[Ffmpeg-devel] Possible bug in reading PTS/DTS

Michel Bardiaux mbardiaux
Mon Apr 23 16:48:43 CEST 2007


M?ns Rullg?rd wrote:
> Michel Bardiaux wrote:
>> Luca Abeni wrote:
>>> Hi Michel,
>>>
>>> Michel Bardiaux wrote:
>>> [...]
>>>>> (If the problem really is in the user application, I can prepare and
>>>>> send a patch fixing ffmpeg.c and ffserver.c)
>>>>>
>>>>> Or maybe the problem is in my (mis)understanding of this issue?
>>>> I'm not sure the problem is in decoding. I find it rather strange that
>>>> the first frame, which is a keyframe, does not have PTS=DTS.
>>> I do not know... I see that for containers that store both PTS and DTS,
>>> ffmpeg generally generates
>>> DTS = PTS - frame period
>>> for video (I am not using B frames, to simplify the testing).

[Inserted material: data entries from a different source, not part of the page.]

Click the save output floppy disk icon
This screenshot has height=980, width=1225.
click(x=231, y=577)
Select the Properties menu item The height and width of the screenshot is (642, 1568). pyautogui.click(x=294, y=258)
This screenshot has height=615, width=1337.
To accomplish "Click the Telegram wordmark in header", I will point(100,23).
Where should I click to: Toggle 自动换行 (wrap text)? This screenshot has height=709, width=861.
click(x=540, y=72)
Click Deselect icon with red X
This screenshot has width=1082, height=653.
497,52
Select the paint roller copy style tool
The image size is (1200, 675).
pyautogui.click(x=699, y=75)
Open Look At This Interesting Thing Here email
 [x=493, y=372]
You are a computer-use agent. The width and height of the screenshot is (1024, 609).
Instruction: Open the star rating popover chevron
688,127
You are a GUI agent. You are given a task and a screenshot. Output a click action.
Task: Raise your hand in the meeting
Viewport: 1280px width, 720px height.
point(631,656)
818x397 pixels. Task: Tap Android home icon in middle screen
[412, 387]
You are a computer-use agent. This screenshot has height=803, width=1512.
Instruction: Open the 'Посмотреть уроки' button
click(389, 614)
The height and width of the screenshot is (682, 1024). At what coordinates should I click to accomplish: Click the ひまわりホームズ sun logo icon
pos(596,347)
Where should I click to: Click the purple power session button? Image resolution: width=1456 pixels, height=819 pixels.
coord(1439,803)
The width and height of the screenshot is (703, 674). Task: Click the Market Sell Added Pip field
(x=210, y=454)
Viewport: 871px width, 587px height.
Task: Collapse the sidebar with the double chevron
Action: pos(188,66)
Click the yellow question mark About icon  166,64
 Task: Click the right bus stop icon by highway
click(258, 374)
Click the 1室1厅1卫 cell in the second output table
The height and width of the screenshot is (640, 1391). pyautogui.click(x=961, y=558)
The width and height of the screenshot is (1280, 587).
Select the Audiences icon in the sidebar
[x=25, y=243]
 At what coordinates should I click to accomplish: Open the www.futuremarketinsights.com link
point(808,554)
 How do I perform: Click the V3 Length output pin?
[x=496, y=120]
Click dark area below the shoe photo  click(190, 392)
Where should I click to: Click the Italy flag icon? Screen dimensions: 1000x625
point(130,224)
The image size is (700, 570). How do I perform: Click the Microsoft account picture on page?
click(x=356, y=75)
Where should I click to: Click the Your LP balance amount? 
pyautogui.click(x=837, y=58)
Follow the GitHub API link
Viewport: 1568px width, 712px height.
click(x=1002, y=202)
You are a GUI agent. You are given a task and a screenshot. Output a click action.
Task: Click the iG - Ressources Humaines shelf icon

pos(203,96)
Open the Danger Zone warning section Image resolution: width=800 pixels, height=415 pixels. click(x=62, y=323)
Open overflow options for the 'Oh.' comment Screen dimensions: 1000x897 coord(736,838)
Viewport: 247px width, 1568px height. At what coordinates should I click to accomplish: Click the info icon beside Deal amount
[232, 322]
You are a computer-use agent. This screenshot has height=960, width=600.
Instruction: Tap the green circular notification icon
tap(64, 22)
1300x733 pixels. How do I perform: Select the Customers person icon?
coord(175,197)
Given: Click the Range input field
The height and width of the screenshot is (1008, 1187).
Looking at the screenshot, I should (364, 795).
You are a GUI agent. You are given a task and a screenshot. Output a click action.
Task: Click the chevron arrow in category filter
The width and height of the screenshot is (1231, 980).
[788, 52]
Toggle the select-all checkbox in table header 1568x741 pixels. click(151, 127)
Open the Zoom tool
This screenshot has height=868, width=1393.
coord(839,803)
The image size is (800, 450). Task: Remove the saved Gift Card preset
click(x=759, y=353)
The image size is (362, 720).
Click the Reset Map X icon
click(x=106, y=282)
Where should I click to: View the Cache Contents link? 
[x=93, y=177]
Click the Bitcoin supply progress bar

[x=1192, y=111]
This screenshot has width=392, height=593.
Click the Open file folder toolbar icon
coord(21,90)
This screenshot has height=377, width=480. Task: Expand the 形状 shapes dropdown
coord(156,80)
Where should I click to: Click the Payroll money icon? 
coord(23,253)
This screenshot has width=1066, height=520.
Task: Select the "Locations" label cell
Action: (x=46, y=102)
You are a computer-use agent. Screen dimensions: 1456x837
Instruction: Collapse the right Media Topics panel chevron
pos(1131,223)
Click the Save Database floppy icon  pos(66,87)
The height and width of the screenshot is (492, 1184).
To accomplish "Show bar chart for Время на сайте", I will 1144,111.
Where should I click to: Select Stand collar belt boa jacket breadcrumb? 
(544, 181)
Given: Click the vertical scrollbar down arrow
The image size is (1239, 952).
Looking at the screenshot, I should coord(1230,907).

Is this
>>> wrong? If yes, then I think there is something to fix in the encoding /
>>> muxing side.
>> I think so too. My reading of the spec is that in the absence of
>> B-frames, the DTS are not even necessary;
> 
> The spec allows PTS != DTS only when B-frames are used.  When B-frames
> are used, the non-B frames will have DTS < PTS 

Then output_example and ffmpeg are broken, because they both produce 
MPEG1 with PTS!=DTS even when no B-frames.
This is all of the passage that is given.